My version of Romesco calls for fire-roasted tomatoes and one large roasted red pepper, so it is more tomatoe-y than pepper-y, which is my preference. If you prefer the taste of red peppers to tomatoes, switch the ratios and use half the amount of tomato that I call for and double the red peppers. I don’t use the bread that’s in the classic recipe to thicken the sauce because I don’t want to muddle the pure vegetable and roasted garlic flavor, and I like a looser texture.

Grilled asparagus and Romesco is my favorite combination. So the recipe I am featuring is for Grilled Asparagus with Fire-Roasted Romesco Sauce, but you can use the same basic principle for any quick-cooking vegetable. Just remember to place the vegetables horizontally across the cooking grates so you get maximum grill marks and they won’t fall through the grates.

GRILLED ASPARAGUS WITH FIRE-ROASTED ROMESCO SAUCE

Grilling method: Direct/medium heat.

Grilled asparagus is my favorite, but don’t stop there. Charred whole scallions, zucchini, yellow squash, roasted cauliflower, potatoes and mushrooms are all better for a bit of Romesco sauce. It’s all good. Throw in some grilled bread and it’s great!

Serves 4

1 pound fresh asparagus (look for large stalks with firm deep green or purplish tips and moist ends)

Olive oil

Kosher salt, about 1 teaspoon

Romesco sauce (recipe follows)

Rinse asparagus and snap or cut off bottom.

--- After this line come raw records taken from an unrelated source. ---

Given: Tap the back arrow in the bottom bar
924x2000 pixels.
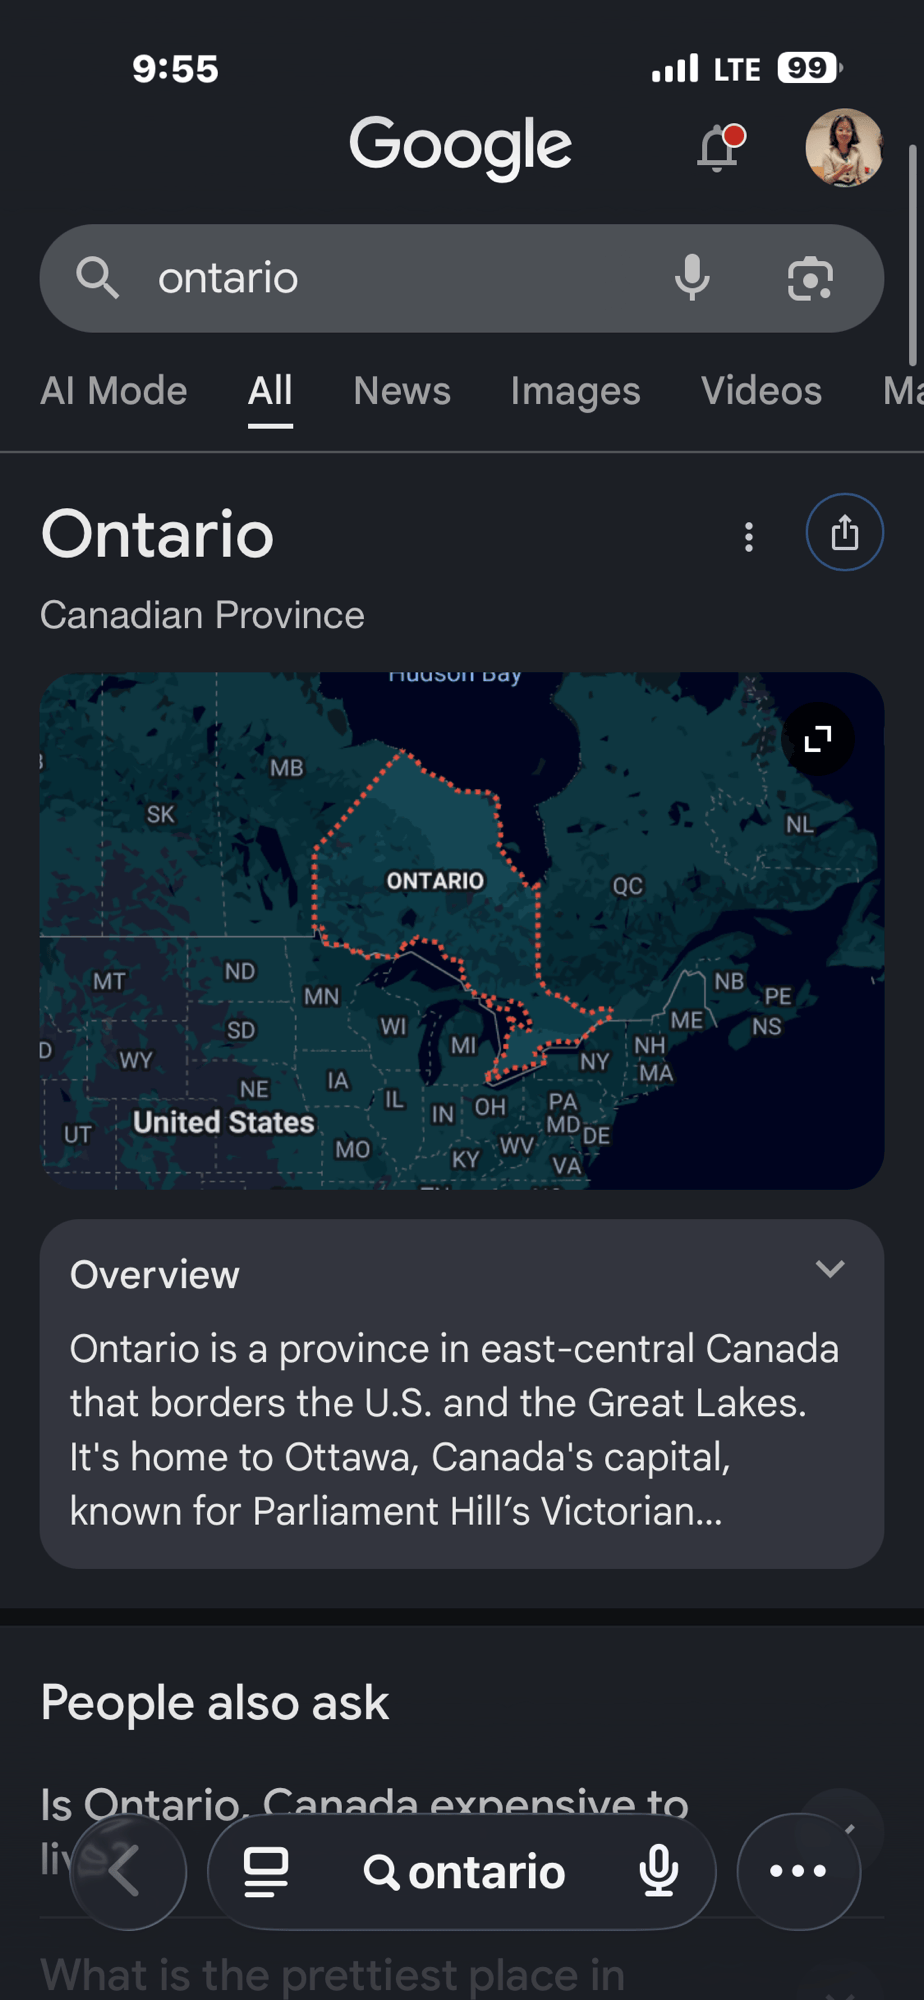Looking at the screenshot, I should (x=128, y=1871).
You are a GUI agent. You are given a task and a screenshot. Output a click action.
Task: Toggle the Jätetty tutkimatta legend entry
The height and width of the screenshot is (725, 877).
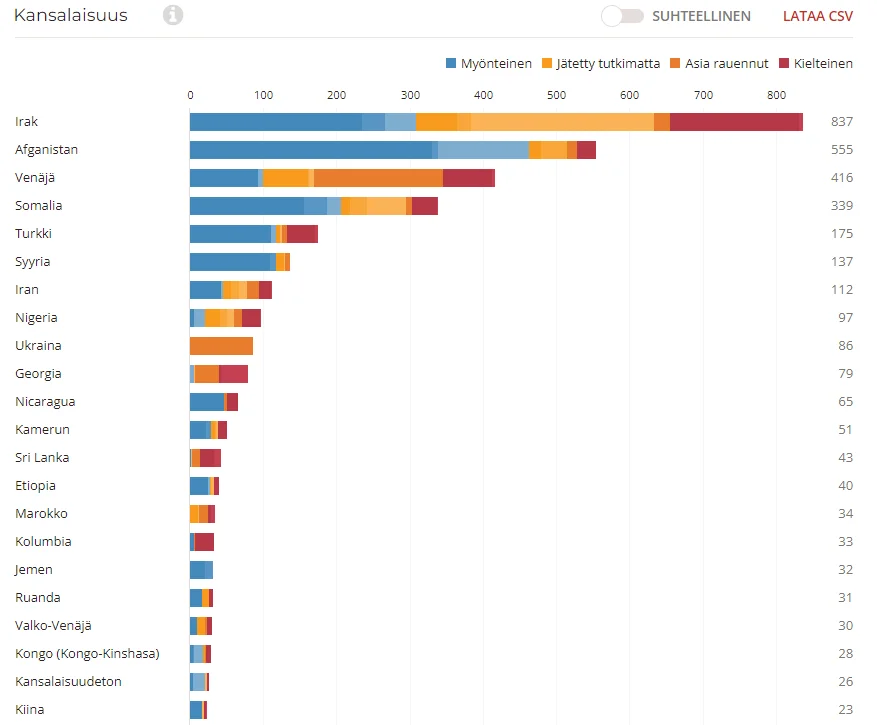600,63
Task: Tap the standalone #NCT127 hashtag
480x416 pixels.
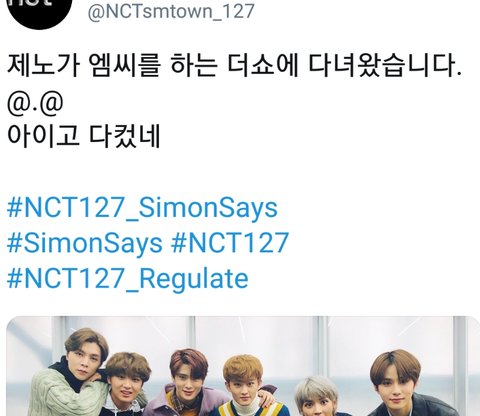Action: [x=230, y=243]
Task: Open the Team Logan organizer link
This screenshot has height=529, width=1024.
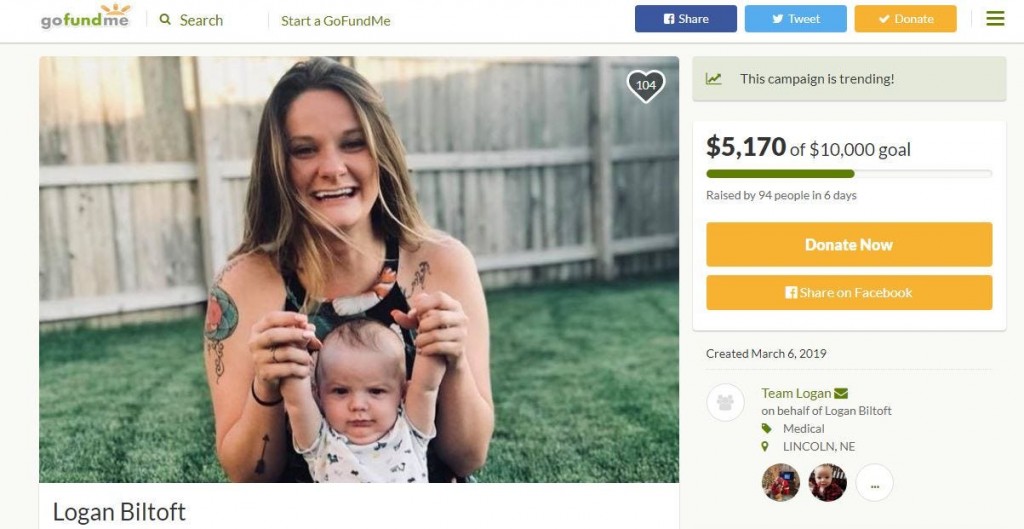Action: tap(796, 393)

Place asparagus in a resealable plastic bag and drizzle just enough oil in the bag to coat all the spears. Seal bag and turn spears to coat evenly in the bag. Sprinkle with salt, reseal bag and turn again to evenly distribute the salt.

Place asparagus on the cooking grate over direct heat for 3-5 minutes or until marked and caramelized. Turn spears occasionally to grill each side. Asparagus should begin to brown in spots (this indicates that the natural sugars are caramelizing) but should not char.

Remove from grill and serve immediately with Romesco sauce.

FIRE-ROASTED ROMESCO SAUCE

Grilling method: Indirect/medium high heat.

Servings: 32, or about 4 cups

2 pounds of ripe plum tomatoes or 2 cans fire-roasted tomatoes

1 roasted red pepper (see recipe

1 head garlic, roasted (see recipe)

3 tablespoons red-wine vinegar

1/2 cup blanched or Marcona almonds

1 tablespoon freshly ground ancho chili

1 tablespoon smoked Spanish paprika

1/2 cup extra-virgin olive oil

1-2 teaspoons kosher salt or sea salt; more to taste

1/4 teaspoon freshly ground black pepper

Wash and dry tomatoes. Cut out the core and drizzle the center of each tomato with olive oil and season with salt and pepper. Place in a disposable aluminum pan and put in the center of the cooking grate. Grill-roast for 30-45 minutes or until tomatoes are caramelized and soft. (NOTE: This is also a good time to roast the pepper and the garlic; the pepper will take about 15 minutes and the garlic about 45 minutes.) Remove from grill and let cool in the pan, making sure to keep any of the juices that escaped.

Peel and seed peppers and remove garlic from skin and set aside. Using a food processor or a blender, place tomatoes, their juice, roasted pepper and roasted garlic together and puree. Add vinegar and almonds and puree until smooth and uniformly chunky. Add ancho chili and smoked paprika and pulse to combine. Slowly add olive oil until you like the consistency of the sauce. Add salt and pepper and pulse to combine. Taste and adjust seasoning if necessary with salt and pepper. Use immediately or store covered in the refrigerator for up to 1 week. (I store the sauce in glass mason jars – this recipe fills 2 pint jars, you can keep one and give one away!)

ROASTED RED PEPPER

Rinse and dry pepper. Grill over high direct heat, turning until skin blackens and blisters all over.

Remove the pepper from the grill and immediately put it in a paper bag or sealed plastic container until cool.

NOTE: The steam will loosen the skin from the flesh of the pepper. Skin and seed the pepper (the skin will slip off easily).

ROASTED GARLIC

1 head garlic

2 teaspoons olive oil

Pinch of kosher salt

Remove the first layer of papery skin from the garlic. Slice off the top 1/2-inch from its pointy top. Drizzle with olive oil and sprinkle with salt. Wrap in foil and cook on grill over medium-high indirect heat for 40 minutes or until cloves are golden-brown and soft. Alternatively, place in a 350 F oven. Remove from grill or oven and let cool.